### RECORDS FOR THE TASK
┌────────
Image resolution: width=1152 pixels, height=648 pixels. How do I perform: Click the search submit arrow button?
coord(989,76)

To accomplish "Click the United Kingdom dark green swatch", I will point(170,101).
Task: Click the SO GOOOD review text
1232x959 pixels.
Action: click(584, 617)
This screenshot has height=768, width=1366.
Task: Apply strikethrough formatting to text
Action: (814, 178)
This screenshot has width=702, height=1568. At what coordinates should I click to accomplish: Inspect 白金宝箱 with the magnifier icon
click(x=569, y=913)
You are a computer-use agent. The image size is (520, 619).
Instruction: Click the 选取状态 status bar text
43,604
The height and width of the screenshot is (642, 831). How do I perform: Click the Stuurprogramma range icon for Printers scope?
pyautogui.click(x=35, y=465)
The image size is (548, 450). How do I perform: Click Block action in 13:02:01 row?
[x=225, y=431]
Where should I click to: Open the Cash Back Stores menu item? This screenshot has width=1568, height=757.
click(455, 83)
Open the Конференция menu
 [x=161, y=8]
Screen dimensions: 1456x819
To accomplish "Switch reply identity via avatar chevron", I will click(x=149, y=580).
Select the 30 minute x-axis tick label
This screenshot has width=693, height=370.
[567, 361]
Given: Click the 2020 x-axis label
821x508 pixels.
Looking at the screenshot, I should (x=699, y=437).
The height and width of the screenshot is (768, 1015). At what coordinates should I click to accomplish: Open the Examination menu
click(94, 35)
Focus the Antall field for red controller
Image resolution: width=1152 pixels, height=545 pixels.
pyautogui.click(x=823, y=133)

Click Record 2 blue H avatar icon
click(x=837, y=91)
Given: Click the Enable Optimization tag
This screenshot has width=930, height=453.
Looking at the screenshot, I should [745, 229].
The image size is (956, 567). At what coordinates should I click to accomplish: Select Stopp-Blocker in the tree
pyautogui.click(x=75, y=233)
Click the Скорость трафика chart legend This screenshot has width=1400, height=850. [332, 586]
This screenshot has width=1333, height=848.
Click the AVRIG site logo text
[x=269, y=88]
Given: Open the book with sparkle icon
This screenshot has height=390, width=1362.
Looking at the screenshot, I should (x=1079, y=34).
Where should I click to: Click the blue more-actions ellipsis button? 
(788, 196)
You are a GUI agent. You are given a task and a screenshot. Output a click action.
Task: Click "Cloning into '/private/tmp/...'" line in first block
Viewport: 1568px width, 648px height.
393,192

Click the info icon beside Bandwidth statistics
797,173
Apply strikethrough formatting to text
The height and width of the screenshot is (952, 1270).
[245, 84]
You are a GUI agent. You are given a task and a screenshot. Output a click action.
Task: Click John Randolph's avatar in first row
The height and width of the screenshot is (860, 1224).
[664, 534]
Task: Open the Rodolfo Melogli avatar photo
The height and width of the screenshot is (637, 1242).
└────────
### GOAL OF THE EXERCISE
From the records above, quote only the lines running from the line with "This screenshot has width=930, height=453." to the line with "This screenshot has width=1333, height=848.", both lines included.

### SOLUTION TO THE PROBLEM
This screenshot has width=930, height=453.
Looking at the screenshot, I should [745, 229].
The image size is (956, 567). At what coordinates should I click to accomplish: Select Stopp-Blocker in the tree
pyautogui.click(x=75, y=233)
Click the Скорость трафика chart legend This screenshot has width=1400, height=850. [332, 586]
This screenshot has width=1333, height=848.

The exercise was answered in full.